Well, I’d like to recommend visiting Dubai which is one of the world famous landmarks for fun holidays and tour etc.
When you reach there then you’ll find lots of activities like Dubai city tour, desert safari, Burj Khalifa tour, Helicopter tour and wild wadi tour etc. So visiting there and keep enjoying.

----------


## milfordplaza

The area between Arabia and India are generally designated by the Middle East. Although there has been much disagreement on those countries that are considered part of the region is known as the Middle East, many geographers agreed during recent years that the Middle East consists of 17 countries.

----------


## palestinevisit

After our visit of Palestine and Jerusalem, I would like to say that you should visit once. There are many places to visit and become your trip very memorable. VISIT PALESTINE is the best travel company for that.

----------


## princebroew

You should try to visit them. In this case, you have a problem with the visas, leave that company. Flying is the best way to get there, but you will get rid off from many places. You must travel by car.
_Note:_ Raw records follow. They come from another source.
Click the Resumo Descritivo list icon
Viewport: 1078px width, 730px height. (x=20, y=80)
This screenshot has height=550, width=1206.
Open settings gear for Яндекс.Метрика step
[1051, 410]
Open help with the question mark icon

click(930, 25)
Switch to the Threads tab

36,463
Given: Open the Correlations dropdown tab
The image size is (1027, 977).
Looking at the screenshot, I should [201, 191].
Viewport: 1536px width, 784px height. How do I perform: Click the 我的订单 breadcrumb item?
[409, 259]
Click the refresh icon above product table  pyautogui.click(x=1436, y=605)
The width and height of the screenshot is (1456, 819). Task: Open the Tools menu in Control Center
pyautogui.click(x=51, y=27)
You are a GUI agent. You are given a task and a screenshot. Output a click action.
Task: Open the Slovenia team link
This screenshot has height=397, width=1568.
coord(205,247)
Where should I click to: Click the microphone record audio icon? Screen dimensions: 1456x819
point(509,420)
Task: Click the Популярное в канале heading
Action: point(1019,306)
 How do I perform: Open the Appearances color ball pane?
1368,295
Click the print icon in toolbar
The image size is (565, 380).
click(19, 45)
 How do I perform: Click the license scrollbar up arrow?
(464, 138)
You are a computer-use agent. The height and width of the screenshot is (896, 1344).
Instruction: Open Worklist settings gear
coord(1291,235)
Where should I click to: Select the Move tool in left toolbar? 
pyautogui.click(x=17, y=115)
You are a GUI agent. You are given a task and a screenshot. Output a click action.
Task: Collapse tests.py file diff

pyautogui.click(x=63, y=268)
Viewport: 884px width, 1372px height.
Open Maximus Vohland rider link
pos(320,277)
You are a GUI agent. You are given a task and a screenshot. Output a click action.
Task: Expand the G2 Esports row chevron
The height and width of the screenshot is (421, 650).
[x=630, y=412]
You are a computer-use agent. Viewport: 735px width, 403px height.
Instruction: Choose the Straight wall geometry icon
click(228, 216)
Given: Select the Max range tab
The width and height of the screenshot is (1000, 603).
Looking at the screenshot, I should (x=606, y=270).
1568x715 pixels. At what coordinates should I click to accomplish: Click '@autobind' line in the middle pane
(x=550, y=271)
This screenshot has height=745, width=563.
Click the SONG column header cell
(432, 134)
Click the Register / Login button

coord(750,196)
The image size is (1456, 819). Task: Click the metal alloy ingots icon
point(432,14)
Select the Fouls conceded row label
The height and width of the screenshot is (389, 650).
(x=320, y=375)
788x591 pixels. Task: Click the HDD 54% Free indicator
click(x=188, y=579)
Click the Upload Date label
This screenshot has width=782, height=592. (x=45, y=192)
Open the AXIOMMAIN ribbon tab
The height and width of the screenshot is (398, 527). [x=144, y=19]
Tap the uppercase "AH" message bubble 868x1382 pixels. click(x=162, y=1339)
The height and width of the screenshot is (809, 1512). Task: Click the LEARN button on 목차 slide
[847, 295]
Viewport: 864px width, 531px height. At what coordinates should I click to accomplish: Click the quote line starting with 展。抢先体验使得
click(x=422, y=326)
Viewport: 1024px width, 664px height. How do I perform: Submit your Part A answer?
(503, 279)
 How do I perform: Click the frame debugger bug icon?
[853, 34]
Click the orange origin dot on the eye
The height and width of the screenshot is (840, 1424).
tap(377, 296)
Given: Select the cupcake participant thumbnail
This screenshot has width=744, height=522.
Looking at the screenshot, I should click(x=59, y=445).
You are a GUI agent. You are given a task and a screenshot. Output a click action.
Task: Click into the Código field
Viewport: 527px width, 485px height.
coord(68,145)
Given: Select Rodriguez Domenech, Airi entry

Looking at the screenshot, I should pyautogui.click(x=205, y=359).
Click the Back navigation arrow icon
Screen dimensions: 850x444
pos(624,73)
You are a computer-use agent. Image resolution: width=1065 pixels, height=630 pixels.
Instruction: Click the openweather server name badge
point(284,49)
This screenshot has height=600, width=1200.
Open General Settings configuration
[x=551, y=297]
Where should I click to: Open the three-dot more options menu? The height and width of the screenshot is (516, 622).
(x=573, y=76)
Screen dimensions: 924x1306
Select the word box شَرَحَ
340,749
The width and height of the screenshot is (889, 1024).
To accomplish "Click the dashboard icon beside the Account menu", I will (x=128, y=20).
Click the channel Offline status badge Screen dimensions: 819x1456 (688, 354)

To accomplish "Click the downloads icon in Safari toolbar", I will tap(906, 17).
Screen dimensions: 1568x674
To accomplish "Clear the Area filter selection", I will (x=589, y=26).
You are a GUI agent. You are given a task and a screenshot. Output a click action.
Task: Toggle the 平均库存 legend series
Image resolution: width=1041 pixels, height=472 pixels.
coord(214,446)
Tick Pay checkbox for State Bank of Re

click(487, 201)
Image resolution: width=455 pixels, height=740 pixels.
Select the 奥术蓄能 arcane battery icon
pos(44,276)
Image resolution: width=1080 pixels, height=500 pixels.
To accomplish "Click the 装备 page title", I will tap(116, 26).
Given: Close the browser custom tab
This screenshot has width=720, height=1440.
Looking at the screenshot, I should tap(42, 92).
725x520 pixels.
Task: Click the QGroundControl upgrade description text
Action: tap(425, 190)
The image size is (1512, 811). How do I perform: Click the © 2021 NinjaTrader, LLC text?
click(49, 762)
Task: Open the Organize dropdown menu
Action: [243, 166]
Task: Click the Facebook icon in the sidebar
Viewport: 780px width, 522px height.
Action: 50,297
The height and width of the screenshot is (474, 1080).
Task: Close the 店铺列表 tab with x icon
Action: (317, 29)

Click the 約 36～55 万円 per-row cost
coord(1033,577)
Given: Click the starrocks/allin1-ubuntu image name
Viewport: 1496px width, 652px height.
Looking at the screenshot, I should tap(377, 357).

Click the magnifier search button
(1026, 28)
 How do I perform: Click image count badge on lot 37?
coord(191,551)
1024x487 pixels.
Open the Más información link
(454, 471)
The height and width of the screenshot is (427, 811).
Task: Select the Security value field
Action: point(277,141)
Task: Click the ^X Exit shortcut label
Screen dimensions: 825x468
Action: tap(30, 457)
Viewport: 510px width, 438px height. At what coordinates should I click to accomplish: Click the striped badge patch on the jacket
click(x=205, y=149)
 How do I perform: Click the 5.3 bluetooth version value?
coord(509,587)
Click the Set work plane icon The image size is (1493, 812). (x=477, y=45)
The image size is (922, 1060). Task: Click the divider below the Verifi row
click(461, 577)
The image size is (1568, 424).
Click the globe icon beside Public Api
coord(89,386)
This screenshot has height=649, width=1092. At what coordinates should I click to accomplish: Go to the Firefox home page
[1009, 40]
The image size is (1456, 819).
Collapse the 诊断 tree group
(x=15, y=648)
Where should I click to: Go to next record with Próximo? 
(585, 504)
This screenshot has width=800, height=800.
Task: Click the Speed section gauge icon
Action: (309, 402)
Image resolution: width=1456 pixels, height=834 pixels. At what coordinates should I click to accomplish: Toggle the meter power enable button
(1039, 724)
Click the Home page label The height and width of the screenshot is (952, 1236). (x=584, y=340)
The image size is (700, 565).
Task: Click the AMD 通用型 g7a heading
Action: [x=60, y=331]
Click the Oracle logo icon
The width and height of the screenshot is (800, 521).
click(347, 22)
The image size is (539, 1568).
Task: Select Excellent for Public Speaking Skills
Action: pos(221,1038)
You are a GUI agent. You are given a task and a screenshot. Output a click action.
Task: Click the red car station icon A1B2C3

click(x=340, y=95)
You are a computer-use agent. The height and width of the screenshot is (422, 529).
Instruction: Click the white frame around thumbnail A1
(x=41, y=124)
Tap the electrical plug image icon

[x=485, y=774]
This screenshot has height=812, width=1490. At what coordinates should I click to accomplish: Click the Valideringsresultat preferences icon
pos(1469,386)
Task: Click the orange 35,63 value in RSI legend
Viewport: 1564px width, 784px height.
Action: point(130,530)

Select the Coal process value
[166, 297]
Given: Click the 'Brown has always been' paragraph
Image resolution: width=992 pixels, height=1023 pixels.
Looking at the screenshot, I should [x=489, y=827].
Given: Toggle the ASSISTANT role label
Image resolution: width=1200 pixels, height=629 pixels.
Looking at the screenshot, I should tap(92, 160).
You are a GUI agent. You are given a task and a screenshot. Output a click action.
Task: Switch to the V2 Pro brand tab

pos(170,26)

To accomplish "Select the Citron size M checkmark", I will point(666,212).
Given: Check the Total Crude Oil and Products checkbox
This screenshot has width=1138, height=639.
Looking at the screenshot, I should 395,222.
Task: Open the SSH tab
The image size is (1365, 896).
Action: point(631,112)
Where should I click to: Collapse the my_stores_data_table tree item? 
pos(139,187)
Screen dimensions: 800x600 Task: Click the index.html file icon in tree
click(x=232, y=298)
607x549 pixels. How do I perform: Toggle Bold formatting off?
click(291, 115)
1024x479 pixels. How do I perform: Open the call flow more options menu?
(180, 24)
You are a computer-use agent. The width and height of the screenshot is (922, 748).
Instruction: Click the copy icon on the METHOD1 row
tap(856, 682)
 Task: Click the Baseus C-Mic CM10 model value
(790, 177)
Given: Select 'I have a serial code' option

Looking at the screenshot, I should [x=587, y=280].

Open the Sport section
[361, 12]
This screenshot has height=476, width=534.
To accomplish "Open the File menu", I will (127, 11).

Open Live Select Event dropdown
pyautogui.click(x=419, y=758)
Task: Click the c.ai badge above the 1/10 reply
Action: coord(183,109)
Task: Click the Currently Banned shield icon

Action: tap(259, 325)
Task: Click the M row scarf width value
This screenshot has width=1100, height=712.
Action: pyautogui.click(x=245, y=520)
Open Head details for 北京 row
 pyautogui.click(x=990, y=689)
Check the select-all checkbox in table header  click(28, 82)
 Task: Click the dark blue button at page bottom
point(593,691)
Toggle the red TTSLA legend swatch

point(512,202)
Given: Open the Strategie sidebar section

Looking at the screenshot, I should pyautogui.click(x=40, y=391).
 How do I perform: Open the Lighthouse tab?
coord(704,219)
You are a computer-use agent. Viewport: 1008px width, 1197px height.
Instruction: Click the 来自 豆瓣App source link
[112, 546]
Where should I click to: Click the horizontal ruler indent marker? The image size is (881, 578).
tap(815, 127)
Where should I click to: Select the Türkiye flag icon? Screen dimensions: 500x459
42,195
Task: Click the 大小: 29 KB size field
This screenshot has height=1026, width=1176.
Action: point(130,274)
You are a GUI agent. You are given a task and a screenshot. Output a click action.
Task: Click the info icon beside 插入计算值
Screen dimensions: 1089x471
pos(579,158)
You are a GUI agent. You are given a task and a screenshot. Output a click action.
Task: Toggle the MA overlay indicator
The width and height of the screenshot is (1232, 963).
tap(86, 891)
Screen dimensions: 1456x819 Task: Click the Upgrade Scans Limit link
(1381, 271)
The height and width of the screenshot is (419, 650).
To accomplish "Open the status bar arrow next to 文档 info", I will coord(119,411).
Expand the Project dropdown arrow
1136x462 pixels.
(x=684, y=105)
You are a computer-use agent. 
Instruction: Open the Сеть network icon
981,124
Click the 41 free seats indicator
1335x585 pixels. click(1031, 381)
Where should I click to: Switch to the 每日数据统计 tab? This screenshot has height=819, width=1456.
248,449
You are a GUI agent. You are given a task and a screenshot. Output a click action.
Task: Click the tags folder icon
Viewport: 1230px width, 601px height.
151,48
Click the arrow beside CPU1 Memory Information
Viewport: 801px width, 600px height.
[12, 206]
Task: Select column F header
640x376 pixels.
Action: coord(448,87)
You can use international SIM card to avoid roaming.

----------


## sankalppatil732

Many geographers agreed during recent years that the Middle East.I will definitely recommend you to travelers to take a tour towards this place.

----------


## davidsmith36

Indeed, I'd jump at the chance to suggest going to Dubai which is one of the world popular milestones for no particular reason occasions and visit and so forth. 
When you reach there then you'll discover bunches of exercises like Dubai city visit, forsake safari, Burj Khalifa visit, Helicopter visit and wild aqueduct visit and so on. So going by there and continue getting a charge out of.

----------


## steffidsouza46

Note that by visiting Israel you may not enter (on the same passport) all Middle Eastern, Gulf or North African countries, apart from Bahrain, Egypt, Iraq, Jordan, Qatar, Oman, Morocco, Mauritania, and Tunisia.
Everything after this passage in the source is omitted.